Wednesday, August 13, 2008

 

An Old Pro’s Market Perspective

Dear Sue

Everyone is talking like this is the worst real estate market we have ever seen. Some even liken it to the Great Depression of the 1930s.

Having lived through the Depression as a boy, I can tell you it is not even close. During the Great Depression 40% of US banks failed. Depositors lost everything. There was no such thing as a federally backed deposit. Investors jumped out of windows. Farms and factory’s went bankrupt. Unemployment was at a staggering 25% in 1933. It is 5.5% today. Shantytowns and breadlines were everywhere.

I remember the men down on their luck coming to our back door for food. My mother fed the poor men we all called “hobo’s”. We all knew in those times that anybody could be begging for food.

We have experienced REO markets during every real estate cycle, approximately every ten years. Good businessmen plan around downturns because they know they are inevitable. Conservative homebuyers live below their means and plan for down turns as well.

Back in one of the “other” downturns, many cycles ago, I was working for builder George Holstein in Southern California. I was in charge of marketing. We had been selling homes at the Eastmont tract in Orange on a land contract. (You experienced agents know what a land contract is.) I think we were asking for $95 “to move right in!” The contract was for 3 years at which time the buyers would be required to get the necessary bank financing and pay Mr. Holstein off.

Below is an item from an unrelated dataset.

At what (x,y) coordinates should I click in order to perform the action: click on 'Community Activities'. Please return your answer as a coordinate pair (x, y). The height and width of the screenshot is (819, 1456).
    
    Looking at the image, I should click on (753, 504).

The contracts just covered the loan payments that Holstein had with the bank. His goal was to just cover his carrying costs. He figured that he would get some of the homes back on the “drop dead date” (due date) in about three years when the original land contracts were up.

Three years later the folks who couldn’t come up with the financing started moving out. Some of the homes were in terrible shape but as history repeats, they were worth much more than the original price. As planned, Mr. Holstein cleaned them up and resold them at a profit.

During the period of the many move-outs, we ran ads for “Mr. REO.” We didn’t have a sales office so we borrowed a little RV trailer from our sign painter. We had him paint the trailer bright yellow and parked it on a side street close to the project.

Our ads directed people there. It was staffed by an old real estate agent named Rollie Jones, AKA Mr. REO. It was working well until one night the Orange police took the trailer and impounded it in their yard. The trailer contained MR REO’s sales contracts and paperwork. We got it out and continued the Mr. REO campaign but without the yellow trailer.

You buyers out there need to get off the fence. Interest rates are starting to creep up from 5.5% to almost 7% in the last year. Every percentage point is worth a good $100 more per month on $100,000. Get online and check out the rent vs. mortgage comparison charts. They should be easy to find.

Markets go up and markets go down. When they are on their way up people think it will never stop. When they are going down people think it will never stop. But it will. It always does.

Three years from now this market will be looked upon as a fun and challenging time!


Sign me

Mr. Seen It All

Sue says, "Listening to the Old Pro is a matter of Good Home $$s and Sense!"